Deuxièmement, dans le but de déterminer et de distinguer ces deux domaines, mon projet vise à tracer une carte conceptuelle de la biométrie, c’est-à-dire une représentation schématique de la structure conceptuelle de cette théorie ainsi que des relations qu’une telle structure entretient avec le domaine empirique associé. Pour ce faire, j’adopterai une approche empirique et « ascendante » qui consiste à analyser l’archive de la revue Biometrika, fondée en 1901 afin de promouvoir l’étude de la biométrie, tout particulièrement en ce qui concerne la période allant de 1901 à 1936, qui a coïncidé avec la direction éditoriale de Karl Pearson. Ce dernier a, en effet, joué un rôle déterminant dans le développement de la biométrie en tant que telle, ainsi que dans la controverse entre les biométriciens et les mendéliens. Cette analyse comportera à la fois la lecture proche de certains articles clés publiés dans Biometrika et la lecture distante de l’ensemble du corpus de cette revue, aussi bien d’un point de vue synchronique que d’un point de vue diachronique, au moyen d’algorithmes de topic modeling.
à propos du conférencier
Ancien élève du Collegio Superiore de l’Université de Bologne et de l’ENS de Paris, Nicola Bertoldi a fait des études de philosophie, de logique, philosophie, histoire et sociologie de sciences, ainsi que de biologie auprès de l’ENS et de l’Université Paris 7. Il a obtenu sa thèse à l’Université Paris 1, sous la direction de Philippe Huneman, et est actuellement stagiaire postdoctoral au CIRST, ainsi qu’auprès de la Chaire de recherche du Canada en philosophie des sciences de la vie, sous l’encadrement de Christophe Malaterre.

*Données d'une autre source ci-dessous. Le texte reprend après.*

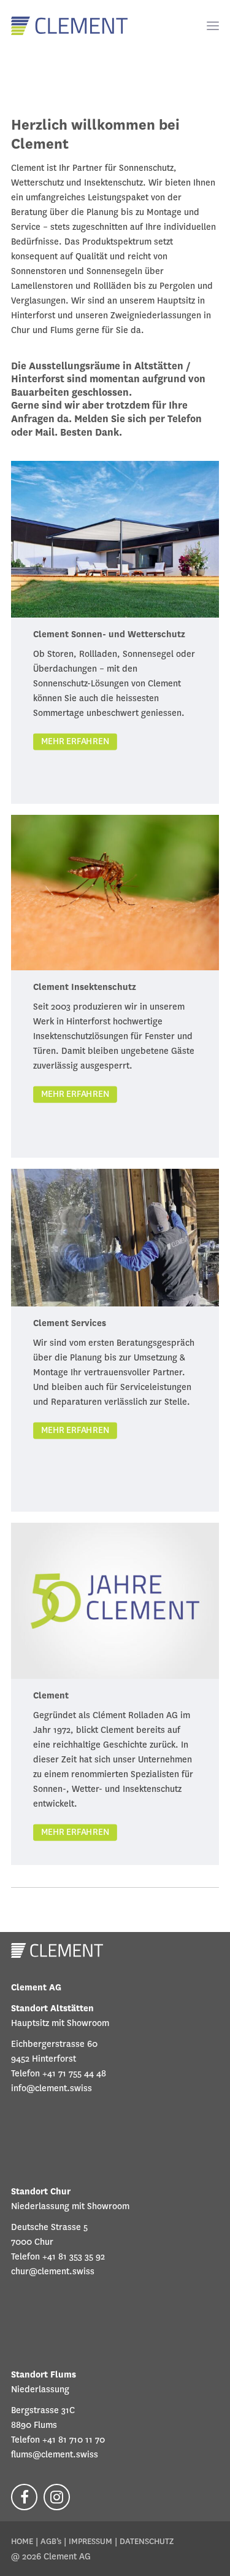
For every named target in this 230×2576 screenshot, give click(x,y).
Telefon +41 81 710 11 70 (58, 2439)
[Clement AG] (69, 26)
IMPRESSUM (90, 2541)
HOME (22, 2541)
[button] (207, 26)
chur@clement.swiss (52, 2271)
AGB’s (50, 2541)
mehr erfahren (75, 741)
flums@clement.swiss (54, 2454)
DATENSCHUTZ (147, 2541)
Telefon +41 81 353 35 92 (58, 2256)
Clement (51, 1695)
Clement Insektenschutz (84, 986)
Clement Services (69, 1323)
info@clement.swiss (51, 2088)
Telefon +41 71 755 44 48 (58, 2073)
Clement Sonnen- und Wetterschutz (109, 634)
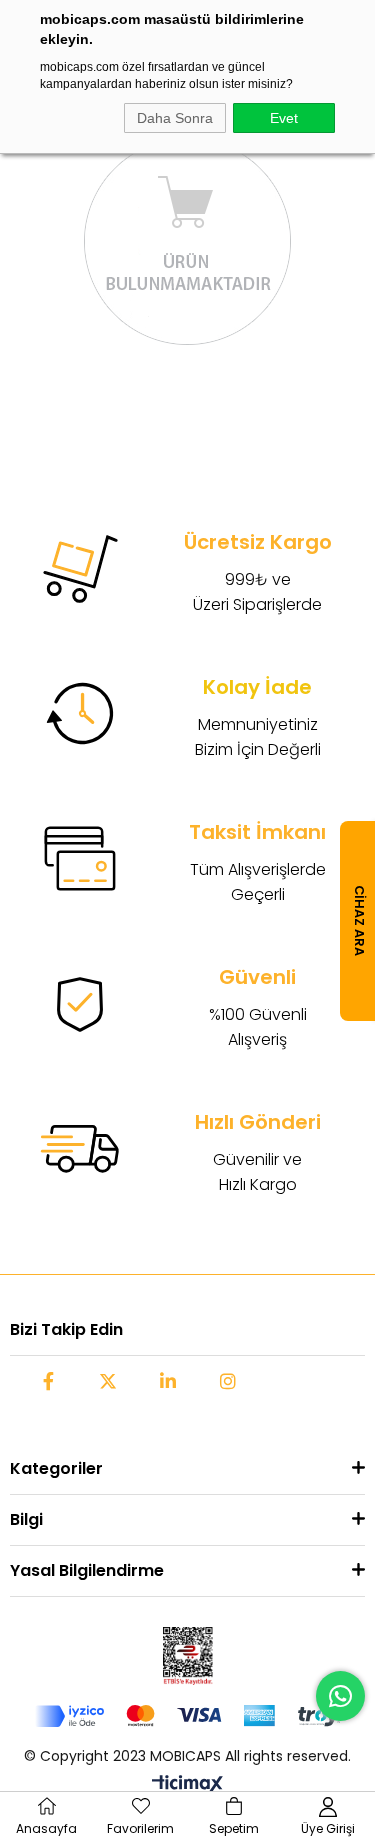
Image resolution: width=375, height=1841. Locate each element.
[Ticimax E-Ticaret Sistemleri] (187, 1785)
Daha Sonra (175, 118)
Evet (284, 118)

Sa thèse a porté sur les questions soulevées par différentes tentatives de reconstruction formelle de la théorie de l’évolution, aussi bien d’un point de vue historique que d’un point de vue philosophique. Il s’est tout particulièrement intéressé à la conception classique des théories scientifiques, issue de la tradition du positivisme logique, et de la manière dont une telle conception permet de formaliser la notion de cadre conceptuel, afin d’en évaluer la fécondité en tant qu’outil pour analyser la structure et les fondements empiriques de la théorie de l’évolution.
Son projet de recherche au CIRST se sert de techniques et d’algorithmes issus de la data science afin de mener une analyse synchronique et diachronique de l’archive digitalisée de la revue Biometrika, fondée par Francis Galton, Karl Pearson et Raphael Weldon, en 1901, dans le but de promouvoir l’étude de la biométrie. Ce faisant, il vise à mieux appréhender l’évolution des attitudes que la communauté scientifique des biométriciens a adoptées vis-à-vis de questions liées à la génétique et à l’évolution, ainsi qu’à mieux caractériser les contributions qu’une telle communauté a pu apporter à la solution de ces mêmes problématiques.
Ce contenu a été mis à jour le 3 décembre 2021 à 14 h 13 min.